Stop after the line containing "Given: Cancel the Add Connector Policy dialog"; retype every line of the data before it exactly, starting from the first.
· · ·
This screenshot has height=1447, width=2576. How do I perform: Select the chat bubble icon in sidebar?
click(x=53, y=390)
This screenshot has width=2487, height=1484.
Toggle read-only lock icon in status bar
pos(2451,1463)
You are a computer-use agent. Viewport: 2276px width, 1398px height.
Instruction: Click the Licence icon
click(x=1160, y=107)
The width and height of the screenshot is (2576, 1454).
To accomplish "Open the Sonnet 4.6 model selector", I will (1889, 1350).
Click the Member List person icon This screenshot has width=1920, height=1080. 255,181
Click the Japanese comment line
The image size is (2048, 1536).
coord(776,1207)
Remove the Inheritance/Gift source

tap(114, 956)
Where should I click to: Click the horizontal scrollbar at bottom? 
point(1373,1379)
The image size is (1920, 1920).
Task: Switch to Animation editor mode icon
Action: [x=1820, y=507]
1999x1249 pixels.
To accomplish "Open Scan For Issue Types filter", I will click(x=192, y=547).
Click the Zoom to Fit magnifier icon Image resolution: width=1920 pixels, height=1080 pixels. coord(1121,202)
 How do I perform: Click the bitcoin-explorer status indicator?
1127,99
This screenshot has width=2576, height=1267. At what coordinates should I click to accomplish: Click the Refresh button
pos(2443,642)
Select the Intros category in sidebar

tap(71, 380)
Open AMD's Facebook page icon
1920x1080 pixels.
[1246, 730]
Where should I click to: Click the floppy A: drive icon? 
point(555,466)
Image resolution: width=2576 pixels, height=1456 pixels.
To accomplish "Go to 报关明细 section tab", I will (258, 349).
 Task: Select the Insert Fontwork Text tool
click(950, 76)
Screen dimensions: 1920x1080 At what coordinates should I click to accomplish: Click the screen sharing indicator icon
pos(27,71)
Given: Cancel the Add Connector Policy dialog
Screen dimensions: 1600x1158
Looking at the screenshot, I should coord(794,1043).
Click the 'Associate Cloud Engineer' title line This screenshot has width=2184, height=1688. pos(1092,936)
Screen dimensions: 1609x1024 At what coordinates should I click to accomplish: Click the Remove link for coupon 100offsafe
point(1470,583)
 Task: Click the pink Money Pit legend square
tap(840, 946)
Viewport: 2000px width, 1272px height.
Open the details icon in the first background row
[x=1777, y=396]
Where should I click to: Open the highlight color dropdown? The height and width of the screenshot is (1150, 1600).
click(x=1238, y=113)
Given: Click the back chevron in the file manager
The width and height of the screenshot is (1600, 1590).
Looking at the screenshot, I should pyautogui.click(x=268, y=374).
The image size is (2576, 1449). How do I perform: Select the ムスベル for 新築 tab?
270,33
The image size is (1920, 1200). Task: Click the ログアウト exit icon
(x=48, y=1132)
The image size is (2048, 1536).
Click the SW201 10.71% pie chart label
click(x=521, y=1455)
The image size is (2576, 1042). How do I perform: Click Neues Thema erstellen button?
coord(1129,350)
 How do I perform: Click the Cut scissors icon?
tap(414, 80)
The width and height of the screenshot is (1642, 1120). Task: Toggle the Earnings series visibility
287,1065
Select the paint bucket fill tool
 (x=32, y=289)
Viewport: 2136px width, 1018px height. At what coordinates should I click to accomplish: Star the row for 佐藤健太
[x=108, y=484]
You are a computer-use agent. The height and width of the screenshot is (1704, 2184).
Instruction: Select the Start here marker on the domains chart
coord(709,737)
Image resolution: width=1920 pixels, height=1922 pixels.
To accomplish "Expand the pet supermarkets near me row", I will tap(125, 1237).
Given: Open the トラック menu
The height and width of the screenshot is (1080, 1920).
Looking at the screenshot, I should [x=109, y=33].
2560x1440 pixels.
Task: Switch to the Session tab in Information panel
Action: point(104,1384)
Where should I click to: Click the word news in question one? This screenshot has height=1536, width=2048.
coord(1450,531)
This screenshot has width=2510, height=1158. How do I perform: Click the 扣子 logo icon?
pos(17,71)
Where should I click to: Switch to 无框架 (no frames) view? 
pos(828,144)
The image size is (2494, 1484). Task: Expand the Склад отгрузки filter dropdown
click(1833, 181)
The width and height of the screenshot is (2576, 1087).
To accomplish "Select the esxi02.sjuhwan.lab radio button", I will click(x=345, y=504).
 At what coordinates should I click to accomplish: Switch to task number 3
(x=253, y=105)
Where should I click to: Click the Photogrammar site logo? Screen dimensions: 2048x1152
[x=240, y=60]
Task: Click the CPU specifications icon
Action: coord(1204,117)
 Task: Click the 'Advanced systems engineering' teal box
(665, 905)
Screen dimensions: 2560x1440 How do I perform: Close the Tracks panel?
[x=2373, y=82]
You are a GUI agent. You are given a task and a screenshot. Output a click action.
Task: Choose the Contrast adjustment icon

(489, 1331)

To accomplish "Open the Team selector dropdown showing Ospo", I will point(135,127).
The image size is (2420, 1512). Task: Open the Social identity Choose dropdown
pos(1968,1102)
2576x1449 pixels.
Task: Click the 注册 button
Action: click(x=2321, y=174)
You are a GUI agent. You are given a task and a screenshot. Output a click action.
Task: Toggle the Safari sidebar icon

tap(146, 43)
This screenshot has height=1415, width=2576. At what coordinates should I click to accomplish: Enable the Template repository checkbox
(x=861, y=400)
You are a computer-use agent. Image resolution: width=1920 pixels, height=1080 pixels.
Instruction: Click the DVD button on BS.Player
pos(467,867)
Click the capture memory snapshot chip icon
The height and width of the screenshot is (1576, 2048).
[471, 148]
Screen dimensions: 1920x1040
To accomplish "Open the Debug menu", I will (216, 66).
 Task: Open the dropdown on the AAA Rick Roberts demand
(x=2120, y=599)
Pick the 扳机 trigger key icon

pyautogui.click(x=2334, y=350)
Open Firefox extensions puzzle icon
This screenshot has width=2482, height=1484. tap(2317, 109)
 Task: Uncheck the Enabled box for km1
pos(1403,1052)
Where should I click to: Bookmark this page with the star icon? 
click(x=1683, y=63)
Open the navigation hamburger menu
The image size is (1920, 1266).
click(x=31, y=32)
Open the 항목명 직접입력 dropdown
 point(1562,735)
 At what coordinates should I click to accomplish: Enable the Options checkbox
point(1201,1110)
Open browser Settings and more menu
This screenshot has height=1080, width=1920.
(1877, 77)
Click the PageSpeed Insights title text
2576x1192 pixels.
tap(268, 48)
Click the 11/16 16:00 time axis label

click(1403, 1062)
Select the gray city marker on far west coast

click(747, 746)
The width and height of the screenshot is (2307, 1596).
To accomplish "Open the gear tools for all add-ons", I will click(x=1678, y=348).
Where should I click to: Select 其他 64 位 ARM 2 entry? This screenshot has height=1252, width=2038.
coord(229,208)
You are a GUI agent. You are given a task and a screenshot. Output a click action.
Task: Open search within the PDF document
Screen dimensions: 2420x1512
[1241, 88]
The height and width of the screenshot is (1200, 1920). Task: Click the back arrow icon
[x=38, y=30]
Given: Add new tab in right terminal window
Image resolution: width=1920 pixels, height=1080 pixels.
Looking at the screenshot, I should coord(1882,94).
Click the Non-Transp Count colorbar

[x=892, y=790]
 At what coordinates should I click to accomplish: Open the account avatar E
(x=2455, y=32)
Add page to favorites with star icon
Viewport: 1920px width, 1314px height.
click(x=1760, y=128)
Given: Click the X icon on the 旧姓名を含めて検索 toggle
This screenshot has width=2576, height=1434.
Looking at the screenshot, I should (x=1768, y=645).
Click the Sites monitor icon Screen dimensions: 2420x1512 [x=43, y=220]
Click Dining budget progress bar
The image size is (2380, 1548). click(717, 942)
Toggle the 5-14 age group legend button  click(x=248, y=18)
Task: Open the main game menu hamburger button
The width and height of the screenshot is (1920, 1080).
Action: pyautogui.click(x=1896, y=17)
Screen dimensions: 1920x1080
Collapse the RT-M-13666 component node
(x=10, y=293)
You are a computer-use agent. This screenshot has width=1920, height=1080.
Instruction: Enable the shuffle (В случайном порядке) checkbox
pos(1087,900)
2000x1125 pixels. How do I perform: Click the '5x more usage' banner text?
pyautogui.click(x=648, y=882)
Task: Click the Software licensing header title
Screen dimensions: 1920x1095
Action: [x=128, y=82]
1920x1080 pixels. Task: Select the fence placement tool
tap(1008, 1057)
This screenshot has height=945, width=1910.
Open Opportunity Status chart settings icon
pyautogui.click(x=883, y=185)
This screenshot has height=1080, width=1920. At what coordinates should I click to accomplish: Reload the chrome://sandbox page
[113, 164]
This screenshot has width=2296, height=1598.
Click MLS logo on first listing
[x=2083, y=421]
· · ·
REPLY:
This screenshot has height=1447, width=2576. How do I perform: Select the chat bubble icon in sidebar?
click(x=53, y=390)
This screenshot has width=2487, height=1484.
Toggle read-only lock icon in status bar
pos(2451,1463)
You are a computer-use agent. Viewport: 2276px width, 1398px height.
Instruction: Click the Licence icon
click(x=1160, y=107)
The width and height of the screenshot is (2576, 1454).
To accomplish "Open the Sonnet 4.6 model selector", I will (1889, 1350).
Click the Member List person icon This screenshot has width=1920, height=1080. 255,181
Click the Japanese comment line
The image size is (2048, 1536).
coord(776,1207)
Remove the Inheritance/Gift source

tap(114, 956)
Where should I click to: Click the horizontal scrollbar at bottom? 
point(1373,1379)
The image size is (1920, 1920).
Task: Switch to Animation editor mode icon
Action: [x=1820, y=507]
1999x1249 pixels.
To accomplish "Open Scan For Issue Types filter", I will click(x=192, y=547).
Click the Zoom to Fit magnifier icon Image resolution: width=1920 pixels, height=1080 pixels. coord(1121,202)
 How do I perform: Click the bitcoin-explorer status indicator?
1127,99
This screenshot has width=2576, height=1267. At what coordinates should I click to accomplish: Click the Refresh button
pos(2443,642)
Select the Intros category in sidebar

tap(71, 380)
Open AMD's Facebook page icon
1920x1080 pixels.
[1246, 730]
Where should I click to: Click the floppy A: drive icon? 
point(555,466)
Image resolution: width=2576 pixels, height=1456 pixels.
To accomplish "Go to 报关明细 section tab", I will (258, 349).
 Task: Select the Insert Fontwork Text tool
click(950, 76)
Screen dimensions: 1920x1080 At what coordinates should I click to accomplish: Click the screen sharing indicator icon
pos(27,71)
Given: Cancel the Add Connector Policy dialog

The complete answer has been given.